TASK STATEMENT
Lift out all lines below that contain "computer".

Start of EXTRACTED DATA

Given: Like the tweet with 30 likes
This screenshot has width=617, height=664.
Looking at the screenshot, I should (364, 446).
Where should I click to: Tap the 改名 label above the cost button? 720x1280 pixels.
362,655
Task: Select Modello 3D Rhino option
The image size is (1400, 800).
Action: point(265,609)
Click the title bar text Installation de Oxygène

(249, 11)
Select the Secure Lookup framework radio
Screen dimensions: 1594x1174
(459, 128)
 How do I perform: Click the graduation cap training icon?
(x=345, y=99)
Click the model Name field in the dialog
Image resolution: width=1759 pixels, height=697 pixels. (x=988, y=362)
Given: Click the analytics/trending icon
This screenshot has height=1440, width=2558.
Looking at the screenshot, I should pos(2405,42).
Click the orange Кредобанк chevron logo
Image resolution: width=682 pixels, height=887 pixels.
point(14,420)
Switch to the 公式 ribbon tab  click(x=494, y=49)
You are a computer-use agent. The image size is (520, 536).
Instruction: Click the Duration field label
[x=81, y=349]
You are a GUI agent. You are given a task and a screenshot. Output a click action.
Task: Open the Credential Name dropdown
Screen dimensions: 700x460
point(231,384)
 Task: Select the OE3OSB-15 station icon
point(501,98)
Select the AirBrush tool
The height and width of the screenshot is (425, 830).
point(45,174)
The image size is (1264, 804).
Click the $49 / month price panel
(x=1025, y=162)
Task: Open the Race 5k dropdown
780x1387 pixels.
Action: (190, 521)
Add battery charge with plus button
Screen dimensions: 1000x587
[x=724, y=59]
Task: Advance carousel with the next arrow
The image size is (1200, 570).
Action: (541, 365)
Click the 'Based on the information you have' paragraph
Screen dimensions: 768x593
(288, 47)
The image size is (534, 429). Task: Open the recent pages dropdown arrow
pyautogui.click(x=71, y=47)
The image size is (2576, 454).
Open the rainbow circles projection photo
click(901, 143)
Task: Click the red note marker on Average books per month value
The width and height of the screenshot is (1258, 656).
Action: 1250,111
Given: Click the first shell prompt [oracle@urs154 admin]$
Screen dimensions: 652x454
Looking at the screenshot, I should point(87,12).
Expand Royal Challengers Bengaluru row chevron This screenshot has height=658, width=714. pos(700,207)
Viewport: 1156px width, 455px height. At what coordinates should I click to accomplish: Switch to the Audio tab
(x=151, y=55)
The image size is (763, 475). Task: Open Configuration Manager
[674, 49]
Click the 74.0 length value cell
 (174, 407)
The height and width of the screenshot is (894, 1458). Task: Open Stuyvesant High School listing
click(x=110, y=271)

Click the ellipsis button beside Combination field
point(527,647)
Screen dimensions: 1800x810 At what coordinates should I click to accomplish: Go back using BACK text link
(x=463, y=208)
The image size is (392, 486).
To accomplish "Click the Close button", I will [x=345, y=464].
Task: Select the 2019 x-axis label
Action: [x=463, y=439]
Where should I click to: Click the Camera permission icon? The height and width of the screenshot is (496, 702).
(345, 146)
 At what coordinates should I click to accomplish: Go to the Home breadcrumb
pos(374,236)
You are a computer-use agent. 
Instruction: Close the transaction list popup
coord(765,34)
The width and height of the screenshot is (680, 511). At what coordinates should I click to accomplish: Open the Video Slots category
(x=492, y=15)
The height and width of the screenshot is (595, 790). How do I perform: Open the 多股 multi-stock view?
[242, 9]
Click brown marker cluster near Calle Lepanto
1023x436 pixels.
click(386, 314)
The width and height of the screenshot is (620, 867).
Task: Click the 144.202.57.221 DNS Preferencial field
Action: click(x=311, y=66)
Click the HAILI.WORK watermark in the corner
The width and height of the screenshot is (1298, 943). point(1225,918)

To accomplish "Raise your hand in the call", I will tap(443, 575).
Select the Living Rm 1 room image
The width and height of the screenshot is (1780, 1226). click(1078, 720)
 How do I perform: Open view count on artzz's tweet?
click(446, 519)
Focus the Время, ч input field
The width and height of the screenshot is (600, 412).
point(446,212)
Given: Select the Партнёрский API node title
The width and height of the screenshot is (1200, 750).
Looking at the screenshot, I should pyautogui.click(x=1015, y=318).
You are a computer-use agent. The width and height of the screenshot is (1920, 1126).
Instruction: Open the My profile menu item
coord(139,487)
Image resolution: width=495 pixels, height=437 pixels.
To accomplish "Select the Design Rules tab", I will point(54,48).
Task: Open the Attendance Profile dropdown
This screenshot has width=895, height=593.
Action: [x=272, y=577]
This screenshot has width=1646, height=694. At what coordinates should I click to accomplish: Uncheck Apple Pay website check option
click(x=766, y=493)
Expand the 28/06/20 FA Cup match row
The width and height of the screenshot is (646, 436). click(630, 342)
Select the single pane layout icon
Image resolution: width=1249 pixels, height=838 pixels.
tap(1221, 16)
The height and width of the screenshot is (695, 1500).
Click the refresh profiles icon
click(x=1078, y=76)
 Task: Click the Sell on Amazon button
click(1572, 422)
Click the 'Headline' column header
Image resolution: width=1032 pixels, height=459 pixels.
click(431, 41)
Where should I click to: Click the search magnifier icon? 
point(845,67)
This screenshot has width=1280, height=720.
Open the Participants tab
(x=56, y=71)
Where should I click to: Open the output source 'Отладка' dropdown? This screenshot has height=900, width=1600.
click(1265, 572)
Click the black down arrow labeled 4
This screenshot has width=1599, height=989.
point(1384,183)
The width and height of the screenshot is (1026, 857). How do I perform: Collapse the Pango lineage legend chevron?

End of EXTRACTED DATA

EXERCISE OUTPUT
You are a computer-use agent. The image size is (520, 536).
You are a computer-use agent. 
You are a computer-use agent. The width and height of the screenshot is (1920, 1126).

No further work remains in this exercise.